WordPress.org

Ready to get started?Download WordPress

Forums

W3 Total Cache
[resolved] 403 Crawl Error on Google - All pages have been removed from google index (5 posts)

  1. kylen20
    Member
    Posted 2 years ago #

    Hi,

    I've just discovered that all of my webpages for all 7 of my website have been removed from Google. So am now panicking somewhat as my business is somewhat dependent on being able to be found online.

    There seem to have been 403 crawl errors since some time in June. Therefore all of my sites have been removed from Google with the exception of the home pages. The error listed in Google Webmaster Tools is:

    URLs not accessible
    When we tested a sample of the URLs from your Sitemap, we found that some URLs were not accessible to Googlebot due to an HTTP status error. All accessible URLs will still be submitted.

    The only thing that has changed is shifting to Cloudflare early in June using W3 Total Cache. Please get back to me asap and advise how to fix this. The other thing that I noticed is my websites all now appear twice in the Webmaster tools listing. Once with the www prefix and again without it.

    The domains are:

    http://www.kyle-newman.com
    http://www.kyle-newman.tv
    http://www.movebeyond.net
    http://www.movebeyond.tv
    http://www.beyondhealth.net
    http://www.adventurebeyond.net
    http://www.beyondtheleadingedge.com

    Thanks! Kyle

  2. Frederick Townes
    Member
    Plugin Author

    Posted 2 years ago #

    It's hard to guess why this has happened because how you have W3TC and Clouflare configured are complete unknowns. What are the errors in your error log? Have you spoken to cloudflare?

    Please get back to me asap and advise how to fix this. The other thing that I noticed is my websites all now appear twice in the Webmaster tools listing. Once with the www prefix and again without it.

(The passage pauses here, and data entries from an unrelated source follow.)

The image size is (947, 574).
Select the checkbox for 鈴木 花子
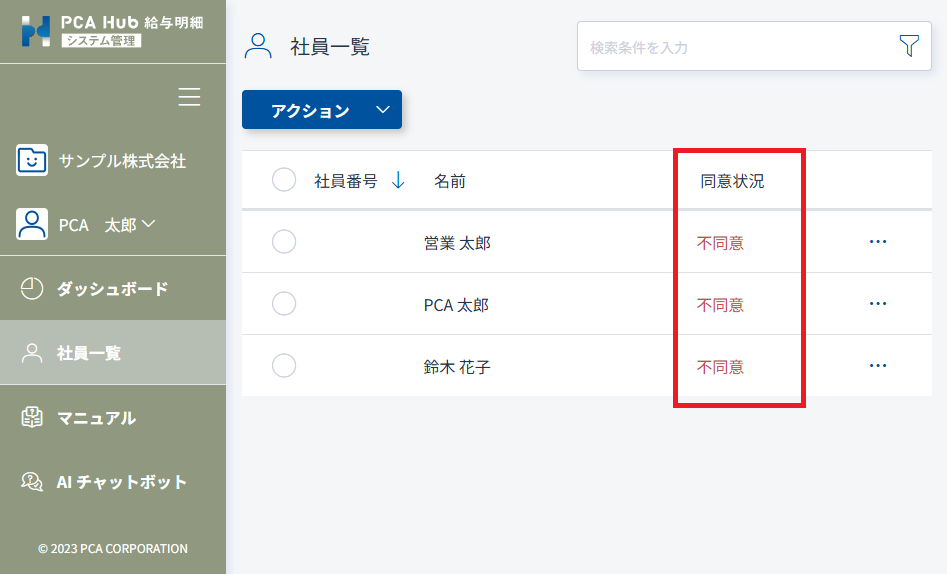coord(284,366)
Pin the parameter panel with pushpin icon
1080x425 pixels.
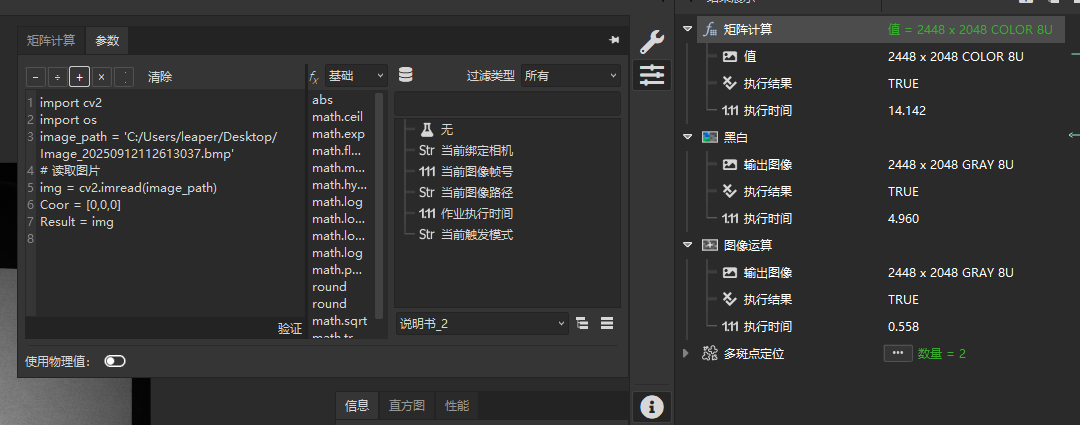[x=614, y=40]
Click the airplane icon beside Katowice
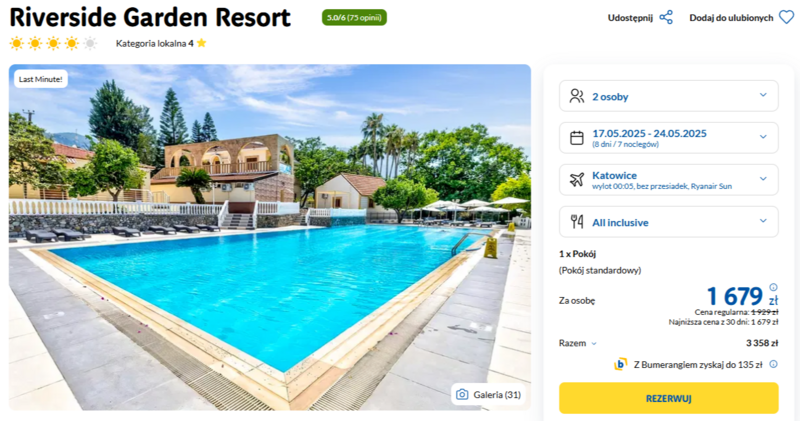The image size is (800, 421). pos(577,180)
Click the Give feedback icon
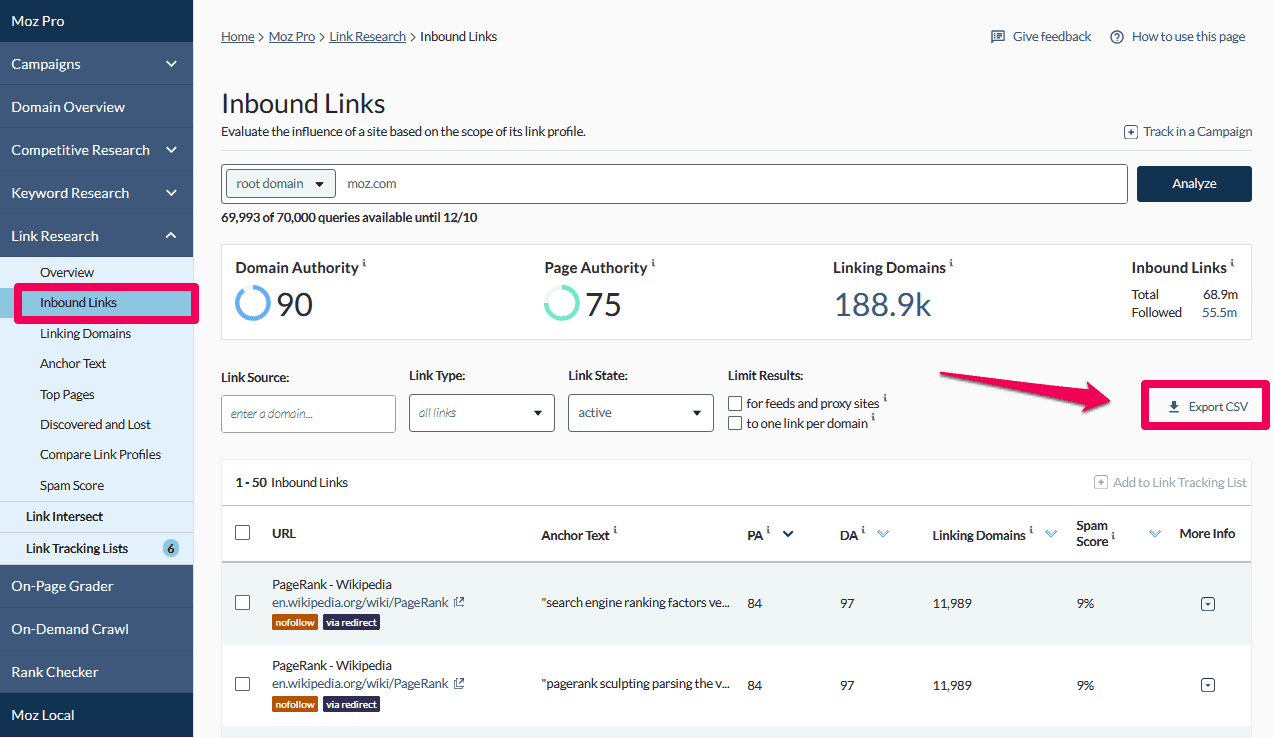The image size is (1274, 738). pos(997,37)
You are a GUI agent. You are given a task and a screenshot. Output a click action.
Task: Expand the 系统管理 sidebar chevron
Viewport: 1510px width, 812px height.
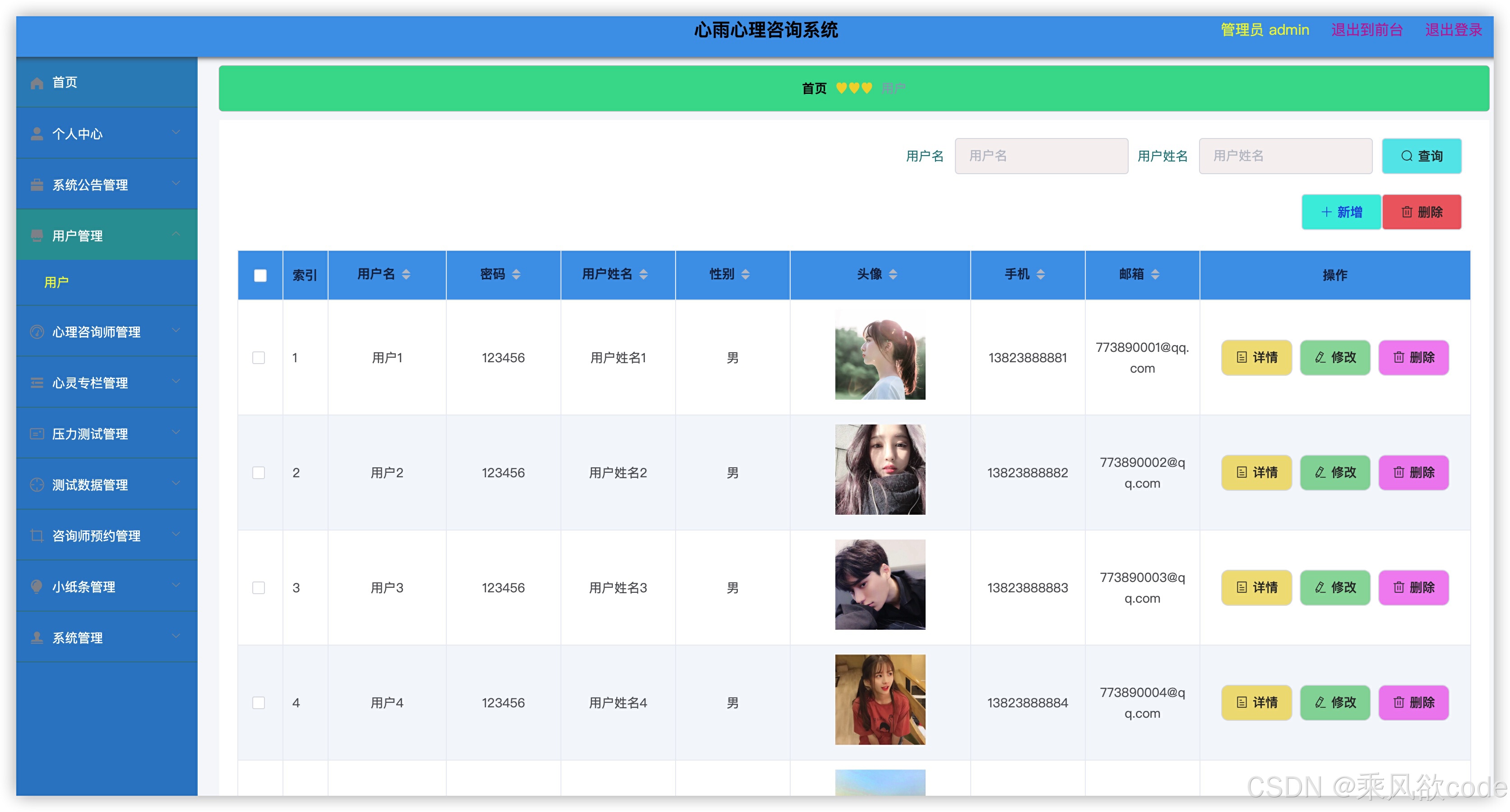point(176,637)
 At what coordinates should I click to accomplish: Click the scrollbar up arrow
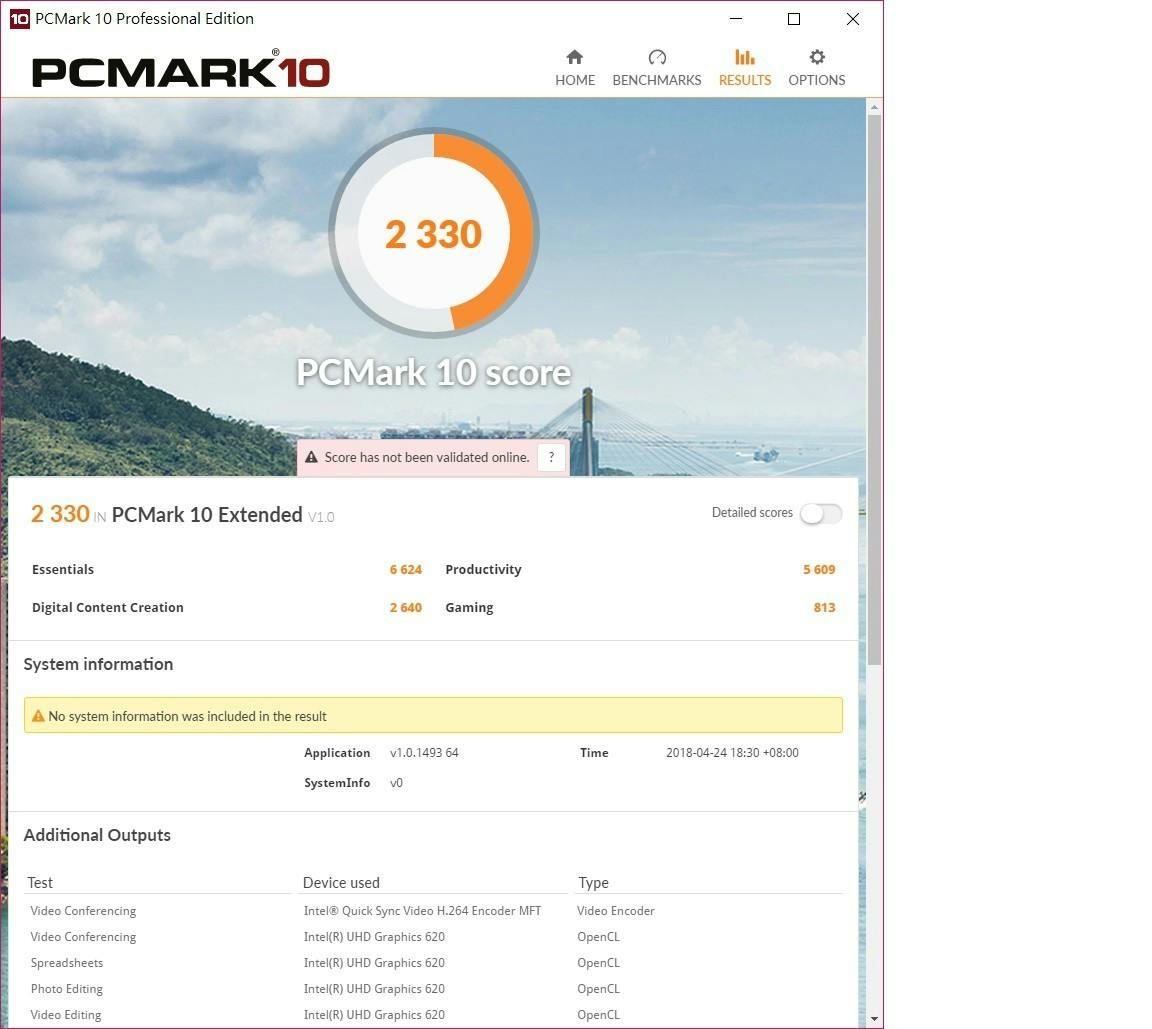pyautogui.click(x=874, y=107)
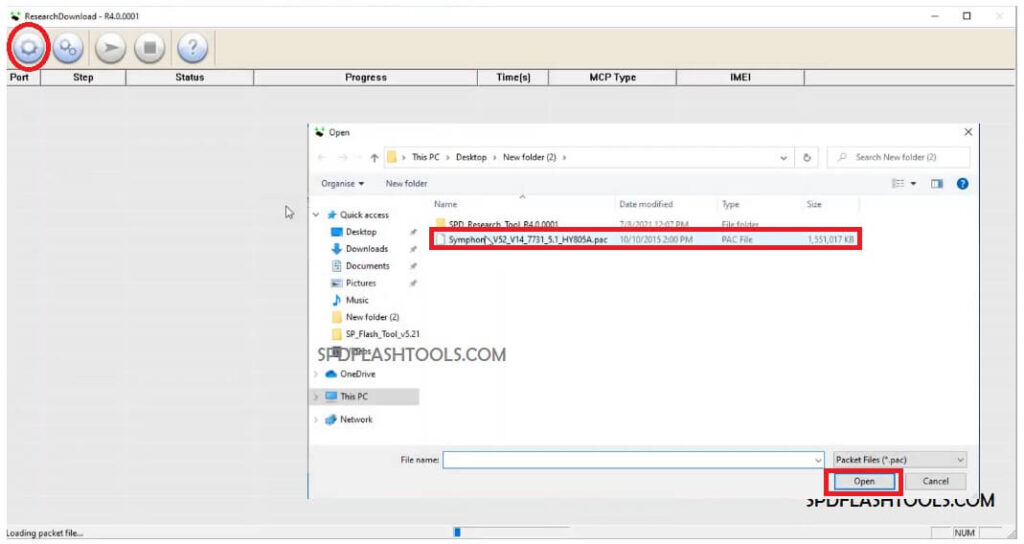The width and height of the screenshot is (1024, 544).
Task: Click the New folder button
Action: click(406, 184)
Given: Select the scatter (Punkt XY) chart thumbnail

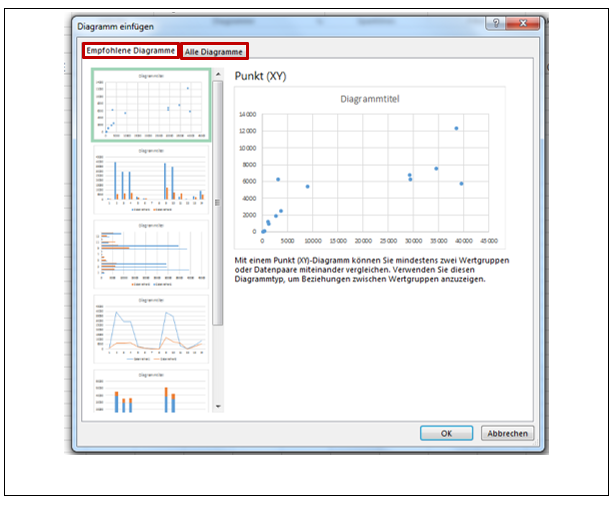Looking at the screenshot, I should tap(150, 105).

    That's normal and has nothing to do with the issue here.

  3. kylen20
    Member
    Posted 2 years ago #

    I have posted the same query on Cloudflare. They have come back to me and their first suggestion is to add their IP addresses as an Allow on the .htaccess file. So I'm doing that now.

    This is a copy of the error message:

    URLs not accessible
    When we tested a sample of the URLs from your Sitemap, we found that some URLs were not accessible to Googlebot due to an HTTP status error. All accessible URLs will still be submitted.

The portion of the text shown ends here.